Un coup dur pour cette jeune génération de responsables politiques qui a toujours prôné l’exemplarité et attaquait violemment la droite lorsque celle-ci était au pouvoir et soupçonnée de corruption. D’ailleurs, Gabriel Boric n’a pas hésité à montrer sa fermeté en assurant qu’il ne défendrait pas les coupables, si tant est qu’il y en ait, et même s’ils font partie de sa coalition. Il est aussi confronté à une forte polémique en cette année de l’anniversaire des 50 ans du coup d’État où l’on voit apparaître sans tabous des positions négationnistes sur la période de la dictature mettant dos à dos les responsabilités de l’Unité populaire de Salvador Allende et du gouvernement militaire à propos des crimes commis sous la dictature.
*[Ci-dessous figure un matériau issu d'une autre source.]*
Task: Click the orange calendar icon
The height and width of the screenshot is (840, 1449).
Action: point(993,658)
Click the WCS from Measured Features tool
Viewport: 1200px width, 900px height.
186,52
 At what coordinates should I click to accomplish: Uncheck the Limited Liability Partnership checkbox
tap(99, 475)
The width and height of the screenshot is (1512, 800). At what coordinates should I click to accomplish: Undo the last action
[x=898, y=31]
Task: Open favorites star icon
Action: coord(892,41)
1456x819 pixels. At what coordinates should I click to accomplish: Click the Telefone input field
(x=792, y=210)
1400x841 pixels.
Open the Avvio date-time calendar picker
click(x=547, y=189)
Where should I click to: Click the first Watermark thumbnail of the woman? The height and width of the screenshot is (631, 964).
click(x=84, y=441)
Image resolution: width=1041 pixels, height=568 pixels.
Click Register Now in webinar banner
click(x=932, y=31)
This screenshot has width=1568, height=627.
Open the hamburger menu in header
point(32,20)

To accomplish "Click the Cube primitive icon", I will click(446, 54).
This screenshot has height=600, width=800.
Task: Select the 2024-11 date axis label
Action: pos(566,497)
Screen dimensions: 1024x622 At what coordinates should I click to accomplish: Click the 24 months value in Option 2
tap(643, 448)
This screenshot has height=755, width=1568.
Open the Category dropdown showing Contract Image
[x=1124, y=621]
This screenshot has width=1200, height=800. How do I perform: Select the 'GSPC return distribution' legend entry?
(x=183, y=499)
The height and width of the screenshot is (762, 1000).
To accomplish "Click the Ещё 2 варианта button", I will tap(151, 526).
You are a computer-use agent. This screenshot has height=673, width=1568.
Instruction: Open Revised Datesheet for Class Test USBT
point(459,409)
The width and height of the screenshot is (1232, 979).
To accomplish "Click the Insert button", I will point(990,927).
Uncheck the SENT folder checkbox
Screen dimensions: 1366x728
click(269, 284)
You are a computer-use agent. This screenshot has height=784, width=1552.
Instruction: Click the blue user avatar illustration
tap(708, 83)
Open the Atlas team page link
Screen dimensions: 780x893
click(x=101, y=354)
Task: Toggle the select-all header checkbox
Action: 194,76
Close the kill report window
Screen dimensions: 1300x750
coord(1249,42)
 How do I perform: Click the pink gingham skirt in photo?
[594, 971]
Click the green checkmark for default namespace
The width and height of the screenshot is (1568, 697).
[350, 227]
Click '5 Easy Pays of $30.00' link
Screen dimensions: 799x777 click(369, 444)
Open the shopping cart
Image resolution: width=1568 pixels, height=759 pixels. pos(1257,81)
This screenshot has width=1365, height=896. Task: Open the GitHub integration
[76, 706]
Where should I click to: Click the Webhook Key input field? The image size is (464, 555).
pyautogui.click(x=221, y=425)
Au milieu de ce climat malsain de négationnisme, des groupuscules d’extrême droite (Viva Chile libre, Team patriote) appellent à des militaires et civils au travers des réseaux sociaux à une manifestation ce vendredi 28 juillet, devant le palais présidentiel de La Moneda, contre le gouvernement et à des actions contre la famille du président. À suivre.